Atomic Blast Set to Go
Thousands of people up and down the Pacific Coast are apprehensive about the controversial nuclear explosion that is scheduled to be set off on an Alaskan island at the end of October. The people are apprehensive about reports that the explosion at Amchitka might cause earthquakes and tidal waves.
The people in Crescent City, California, are probably a bit more concerned than the average Pacific Coast resident, mainly because all of downtown Crescent City was flattened, and 11 people killed, by a tidal wave that occurred there on March 28, 1964 as a result of the killer Alaskan earthquake the day before.
Crescent City has been rebuilt, at a cost of millions of dollars, and the city now feels that it is better prepared. Earthquake warning sirens have been installed and evacuation plans are extensive, according to the local civil defense director.

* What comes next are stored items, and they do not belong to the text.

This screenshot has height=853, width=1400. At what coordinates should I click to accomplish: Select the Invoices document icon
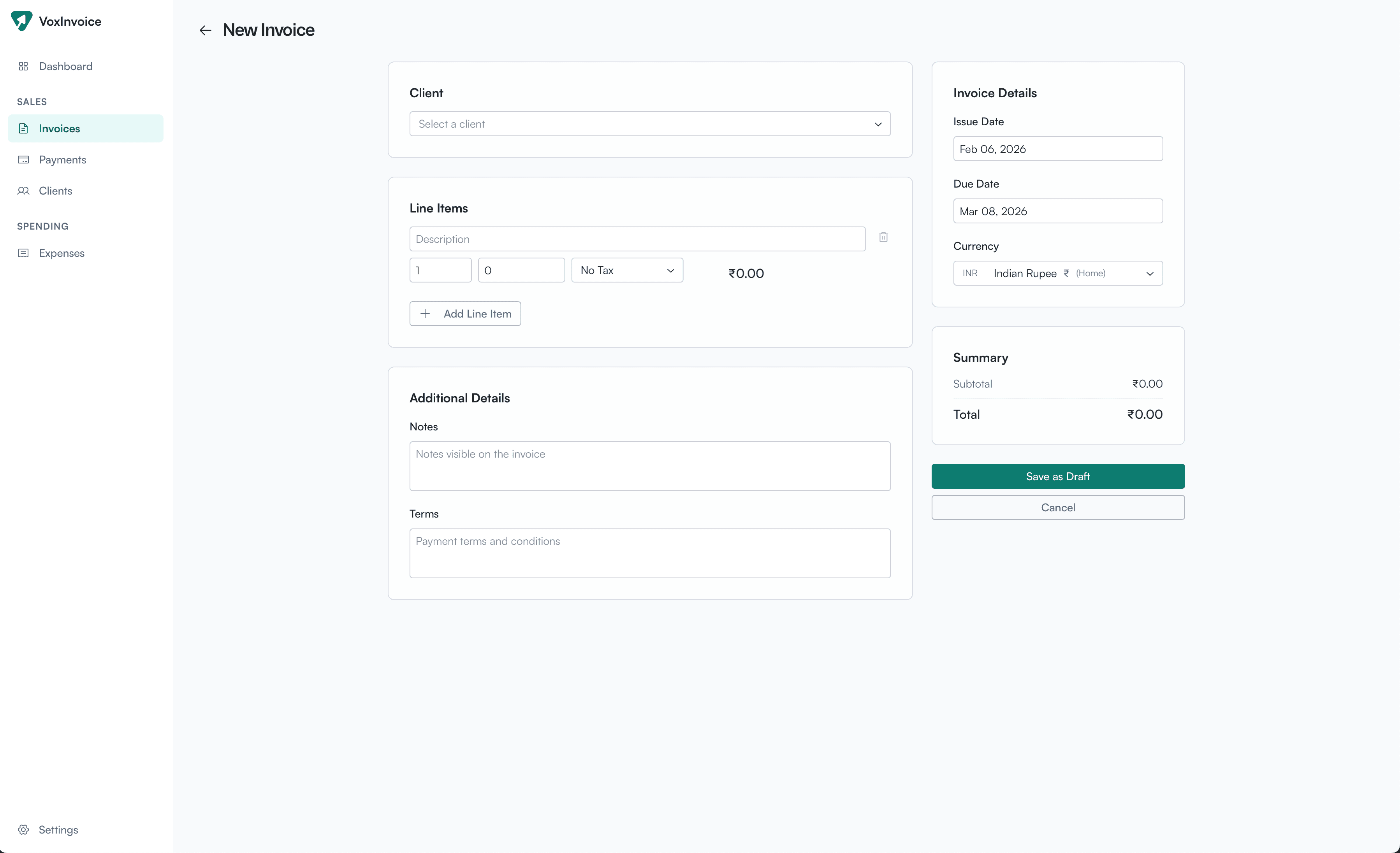(x=23, y=128)
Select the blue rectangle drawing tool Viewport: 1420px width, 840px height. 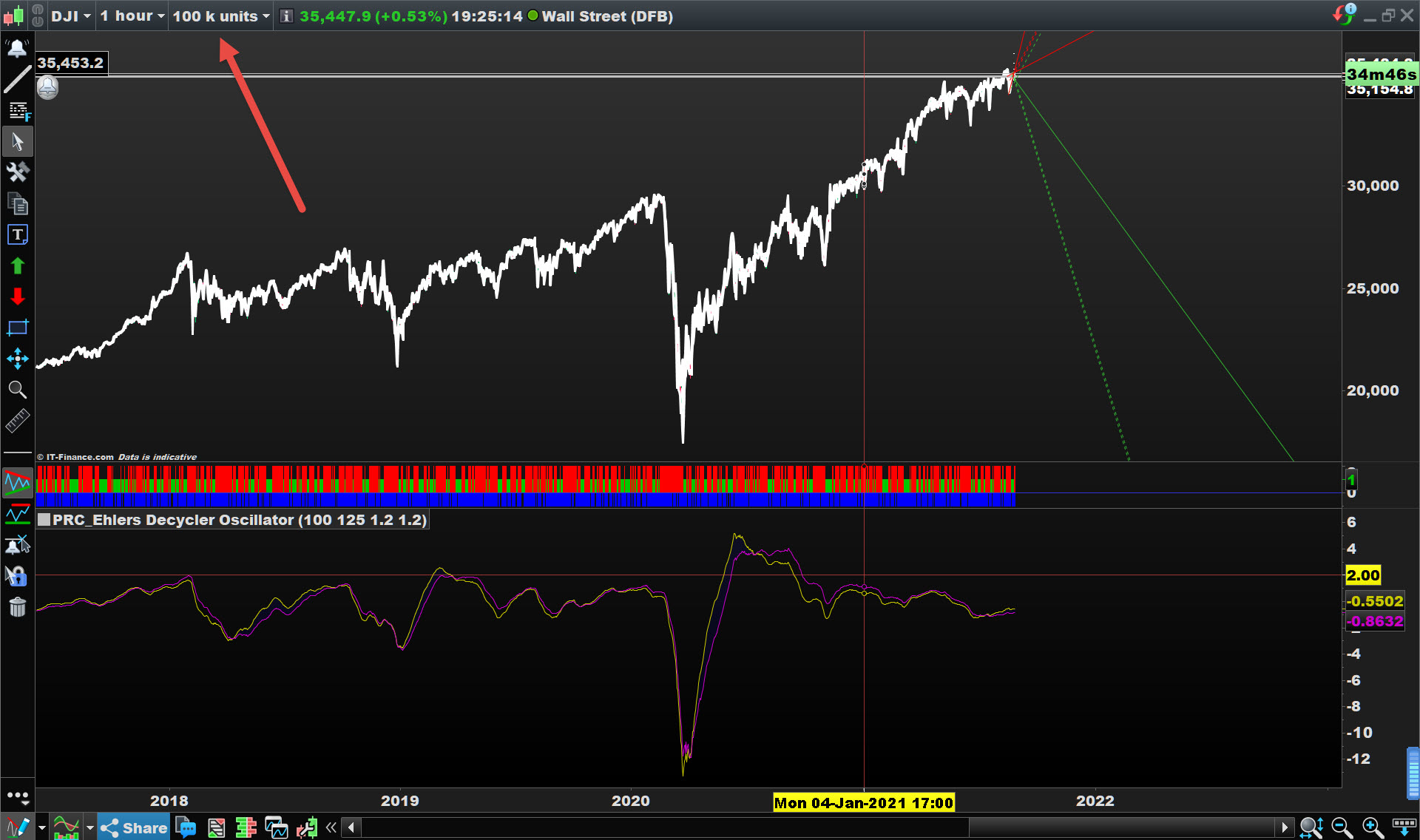click(x=17, y=328)
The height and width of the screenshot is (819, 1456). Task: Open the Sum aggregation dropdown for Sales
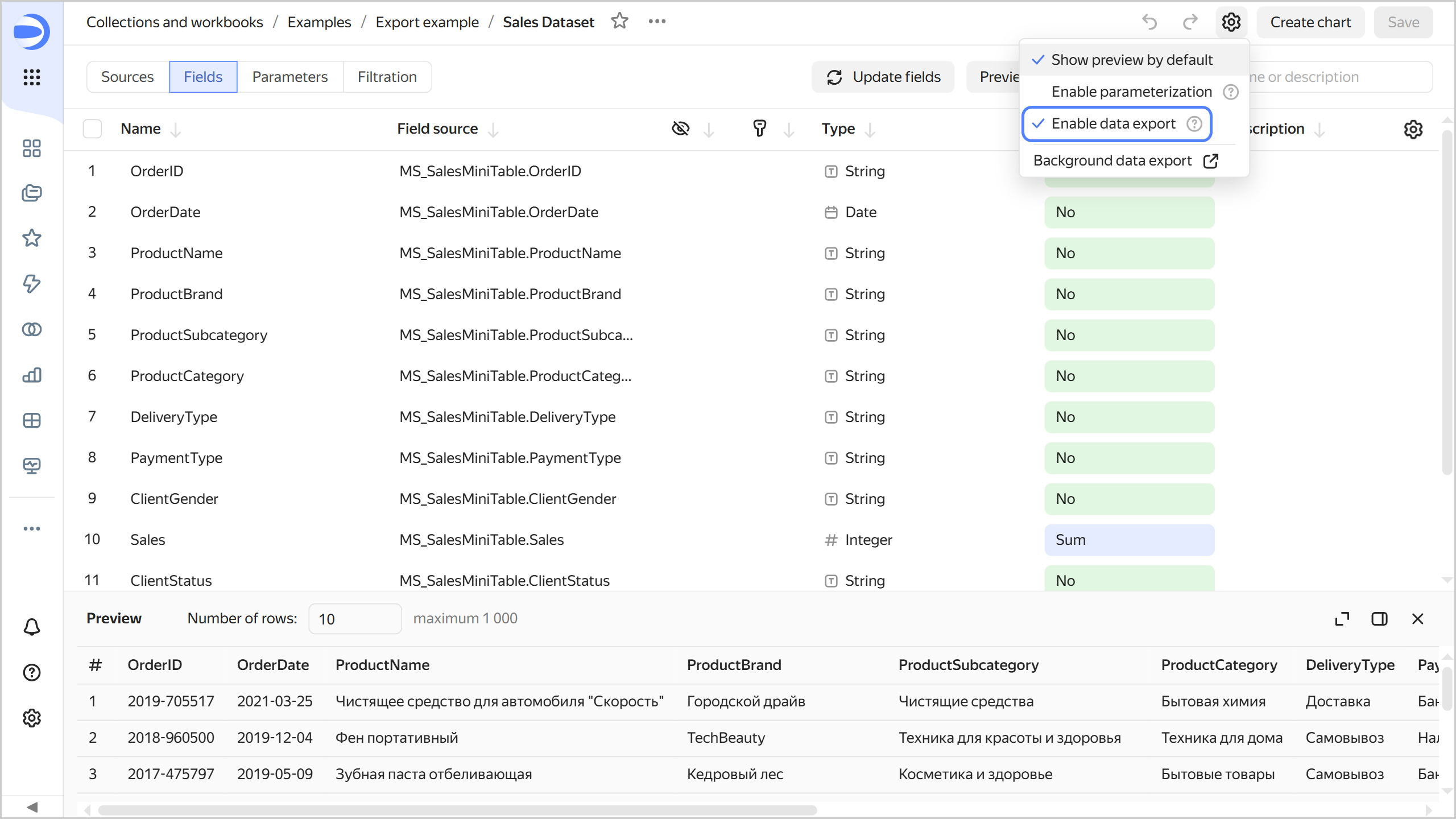tap(1129, 540)
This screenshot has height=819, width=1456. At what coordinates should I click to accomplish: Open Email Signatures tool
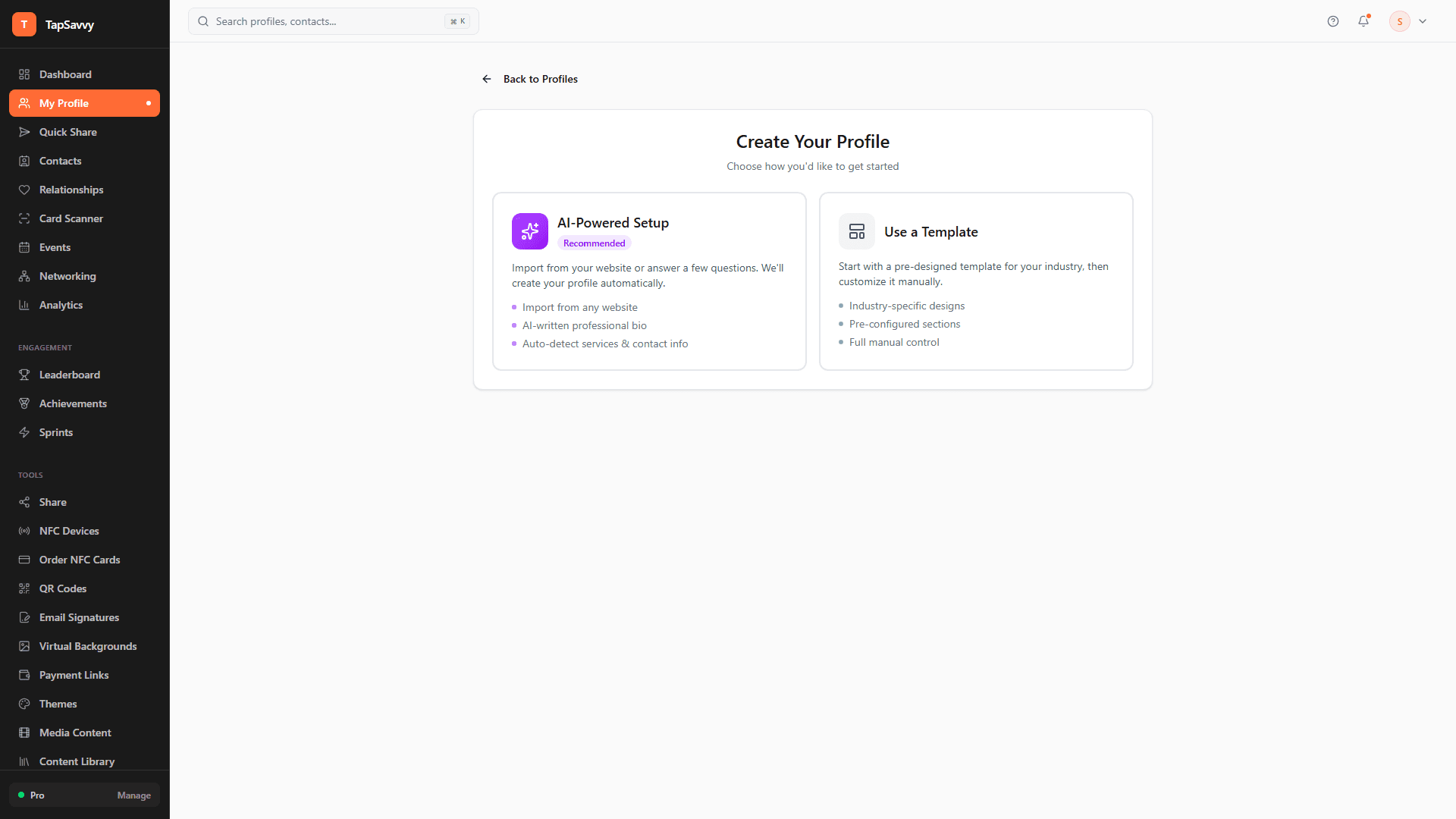[79, 617]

The news editor of the paper in Crescent City, a small logging and fishing town at the northern tip of California, told Earth News that the earthquake and tidal sirens go off each year between two and five times.
"If we are alerted that the quake is generating waves then everyone is evacuated up past Fifth St., " the editor said, indicating that Fifth St. is at the far end of the downtown area.
"If you live here you live in tidal wave country," he said, "It's spooky alright but I think people are used to it. It has been found in local Indian history what they called 'high water' long before any white man arrived."
Besides the earthquake and tidal wave possibilities that exist due to the blast at Amchitka, there are also fears that vast numbers of seals, fish, and other sea life will be killed too. Crescent City fishermen are slightly apprehensive about the effects of a great deal of radiation in the water, even as far away as Alaska.
The news editor said the impending blast, code named Cannikin, has not caused much visible stir in Crescent City other than a number of letters to the editor of the Crescent City Triplicate American protesting the nuclear warhead test.
"We won't have a big demonstration or anything," the news editor said, explaining that Crescent City is anything but a "radical city".
He said there has been reports around that a tidal wave if it carne could be as tall as 300 feet. "The 1964 tidal wave was 20 to 30 feet. A 300 foot wave would wash all the way up to the mountains. Nobody would have a chance to go anywhere," he said.
President Nixon is expected to announce soon his decision to approve the nuclear blast.